Longtemps on a cru que cette étrange végétation naissait et croissait sur des écueils sous-marins; qu’arrachée par les tempêtes, elle flottait comme une épave sur les eaux. La mer des Sargasses recouvrait, affirmait-on, l’Atlantide engloutie. Sous ce verdoyant linceul dormait le beau continent disparu avec sa merveilleuse et vivace végétation. La science, depuis, a rectifié les faits. Les sondages exécutés par Lee, en 1851-1852, révélèrent une profondeur de 6,999 mètres maxima et de 2,671 minima. M. Leps, qui continua ces travaux, trouva partout une grande profondeur. Si donc l’Atlantide a jamais existé dans ces parages, le cataclysme qui l’engloutit fut effrayant, et ses débris se sont effondrés dans de véritables abîmes[1].

◆ ◆ ◆ ◆ ◆

*Exercice proposé A*
Résumez en deux phrases l'extrait sur la mer des Sargasses.
*Exercice proposé B*
Relevez tous les noms propres que contient l'extrait sur la mer des Sargasses, chacun une seule fois.
*Exercice proposé C*
Reprenez l'extrait sur la mer des Sargasses là où il s'interrompt.
Les enregistrements qui suivent forment un matériau indépendant de l'extrait.

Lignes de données
◆ ◆ ◆ ◆ ◆

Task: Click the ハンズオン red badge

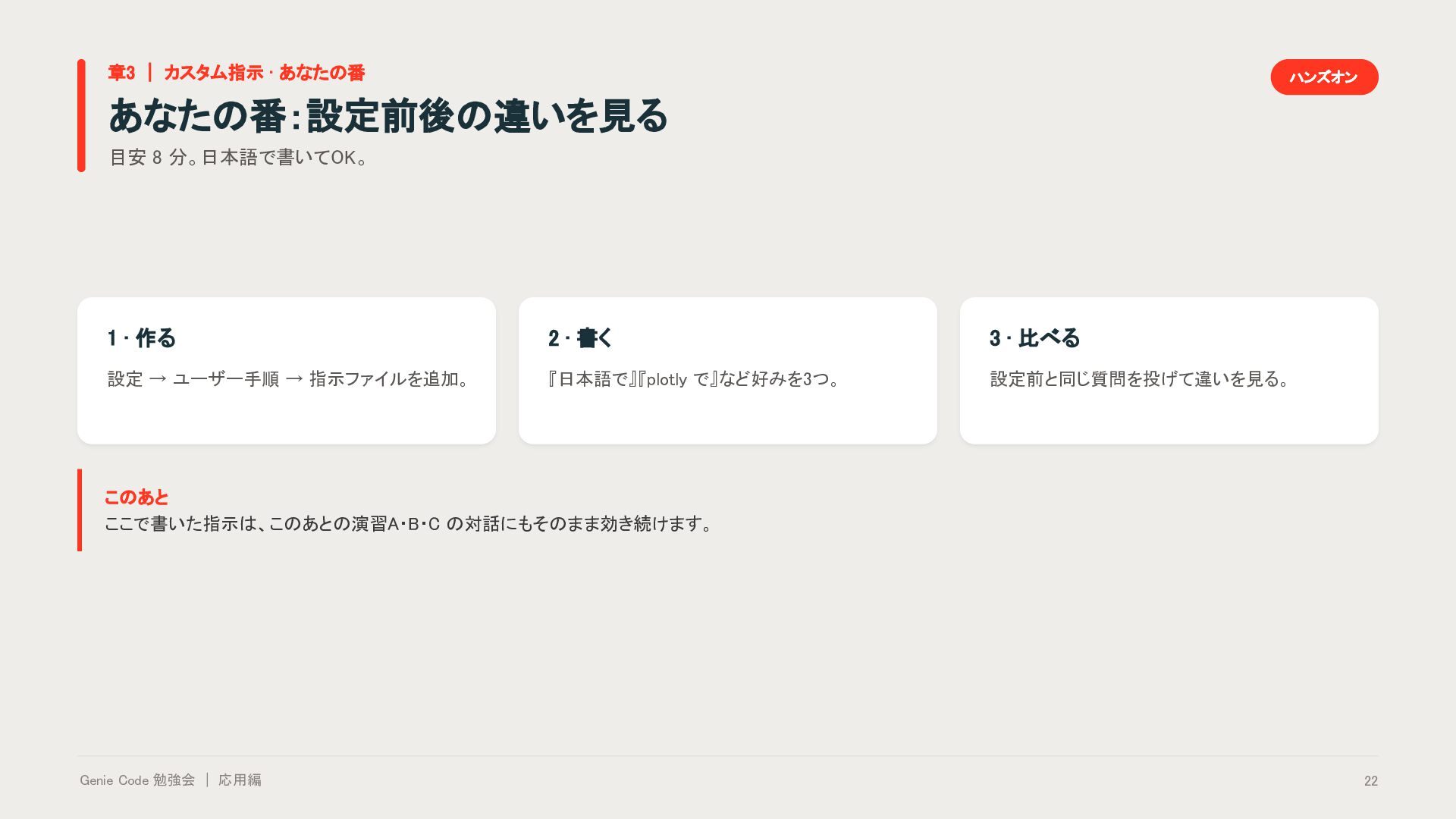Action: (x=1324, y=77)
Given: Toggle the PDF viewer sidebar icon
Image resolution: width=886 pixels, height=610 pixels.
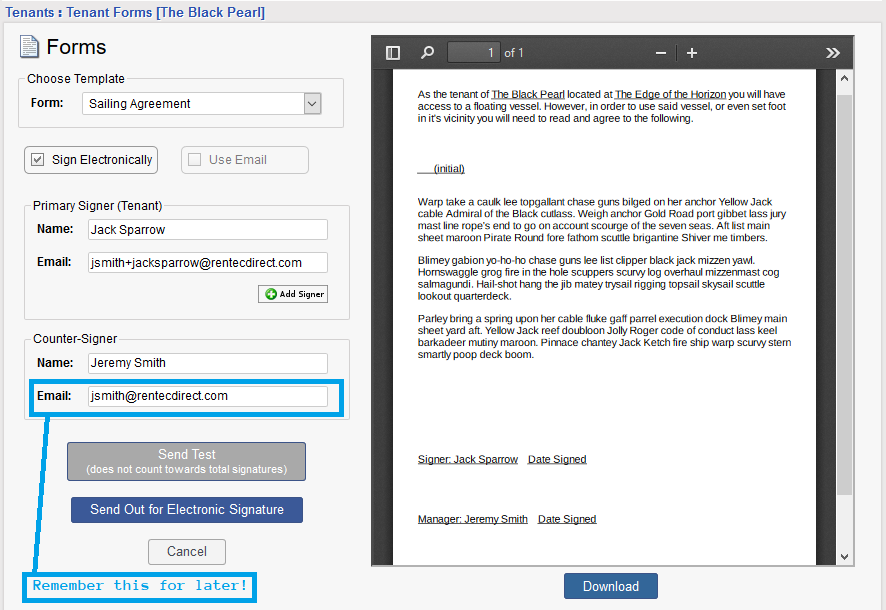Looking at the screenshot, I should coord(393,53).
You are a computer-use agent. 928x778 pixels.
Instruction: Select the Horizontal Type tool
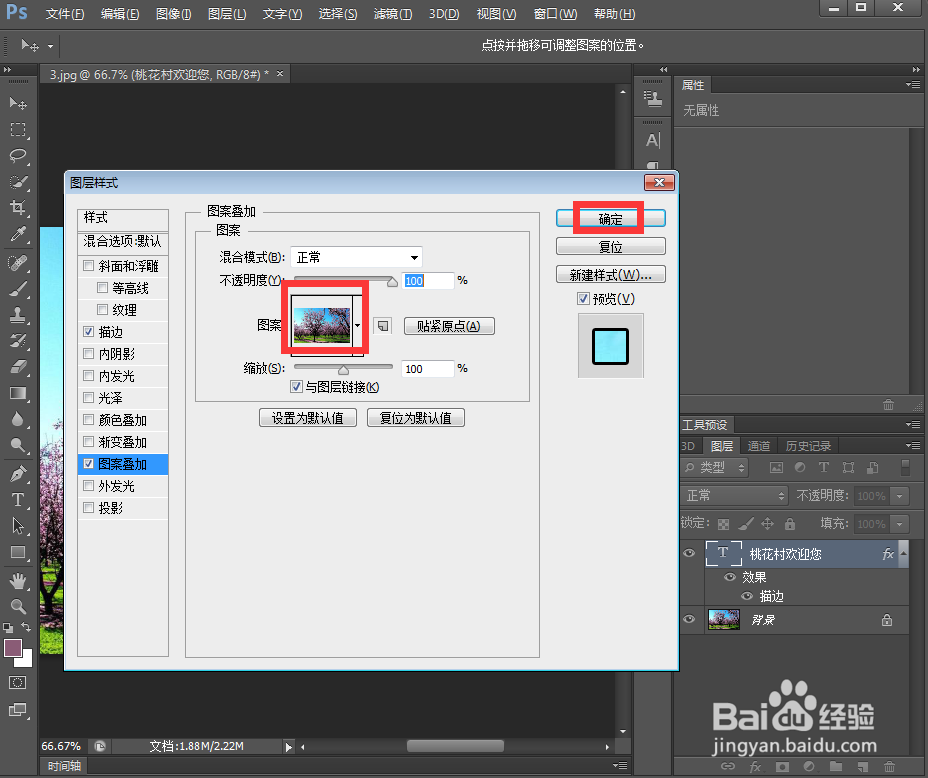(17, 497)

◆ ◆ ◆ ◆ ◆

*Réponse A*
On a longtemps cru que la végétation de la mer des Sargasses naissait sur des écueils sous-marins, flottait après avoir été arrachée par les tempêtes et recouvrait l'Atlantide engloutie. La science a depuis rectifié les faits : les sondages de Lee puis de M. Leps ont révélé une grande profondeur, si bien que, si l'Atlantide a existé dans ces parages, ses débris se sont effondrés dans de véritables abîmes.

*Réponse B*
mer des Sargasses, Atlantide, Lee, M. Leps

*Réponse C*
Pareils obstacles n’étaient pas pour arrêter Magellan. Creusant son lourd sillon à travers cette mer herbacée qui ralentit sa marche, il vint relever les côtes d’Amérique a la hauteur du Brésil. Le cap au sud, longeant la rive, fouillant les anses, parfois rejeté au large, revenant à la première accalmie, cherchant obstinément

  1. Note de M. Leps. Voir l’intéressant travail publié par M. Paul Gaffarel sur la mer des Sargasses. Bulletin de la Société de géographie, décembre 1872.